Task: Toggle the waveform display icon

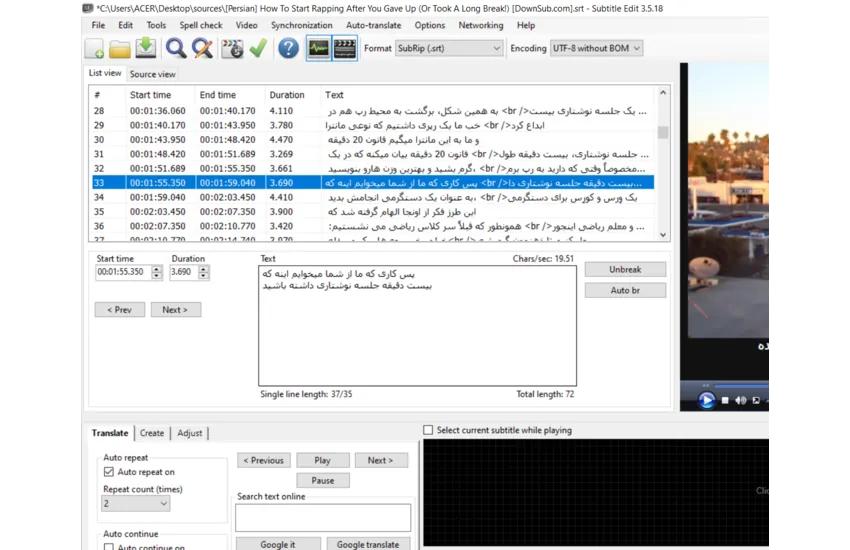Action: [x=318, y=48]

______

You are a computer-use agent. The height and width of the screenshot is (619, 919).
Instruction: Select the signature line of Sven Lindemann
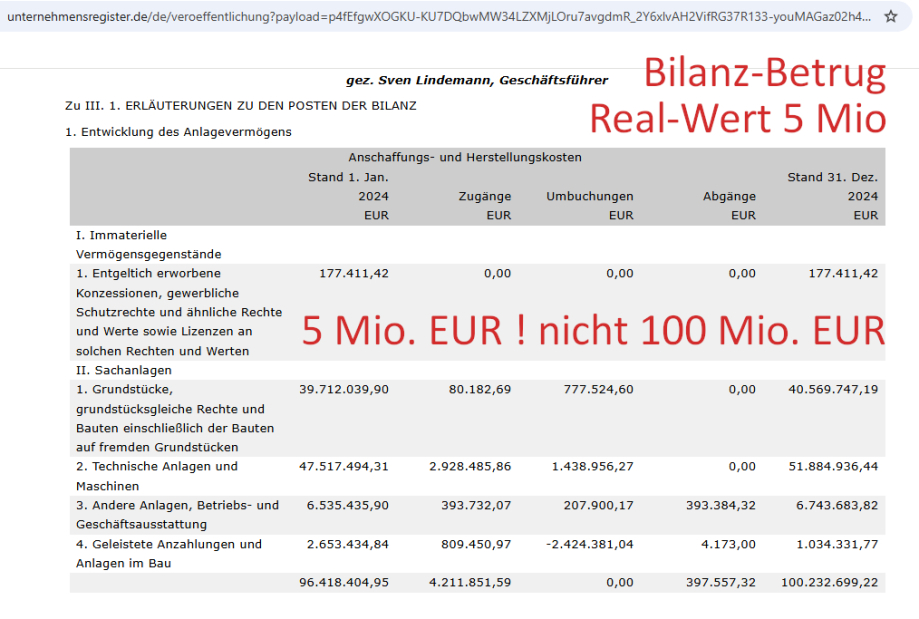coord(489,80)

______

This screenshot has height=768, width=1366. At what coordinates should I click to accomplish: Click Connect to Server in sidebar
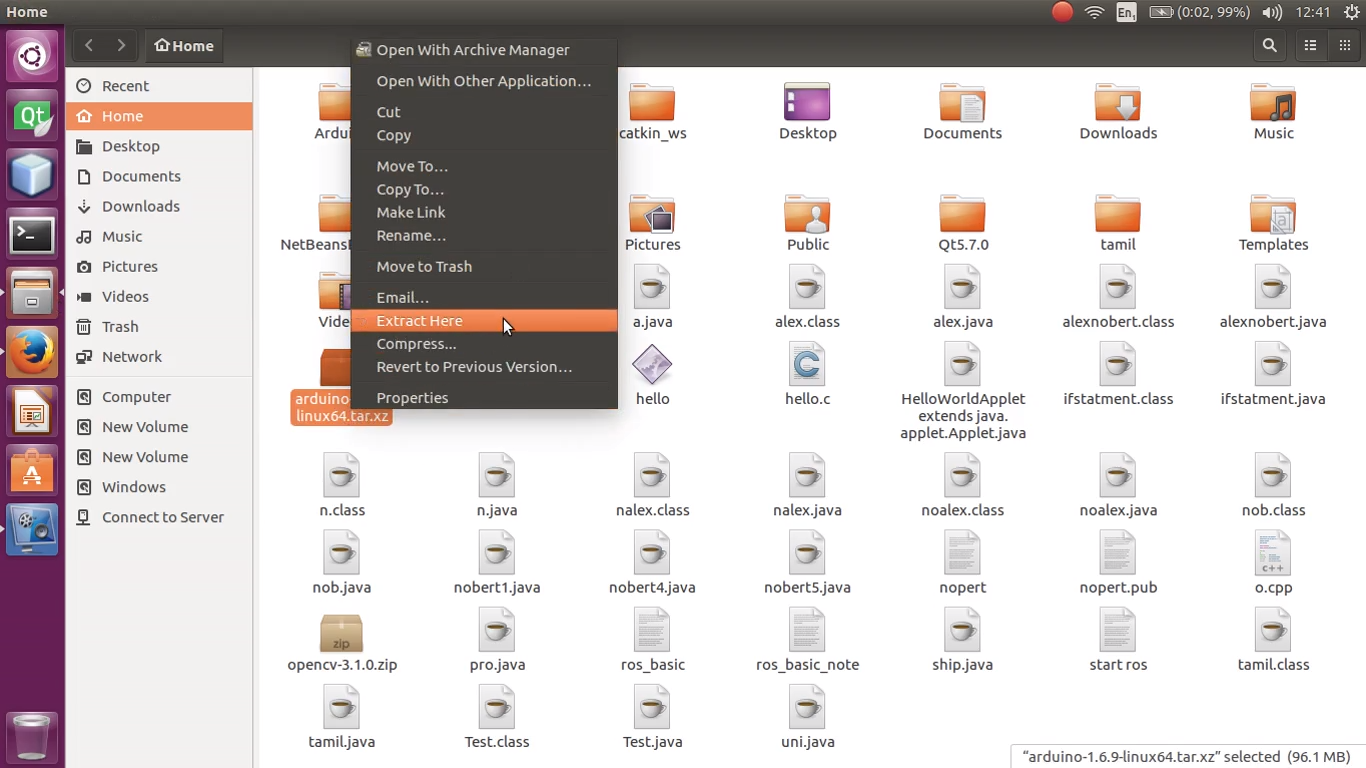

______

• What you have to do:
In the lines from the one containing "You are a computer-use" up to and including the one containing "coord(489,80)", swap "Select" for "Highlight" and write out only those lines with nothing else changed. Leave the pictures out.

• Finished exercise:
You are a computer-use agent. The height and width of the screenshot is (619, 919).
Instruction: Highlight the signature line of Sven Lindemann
coord(489,80)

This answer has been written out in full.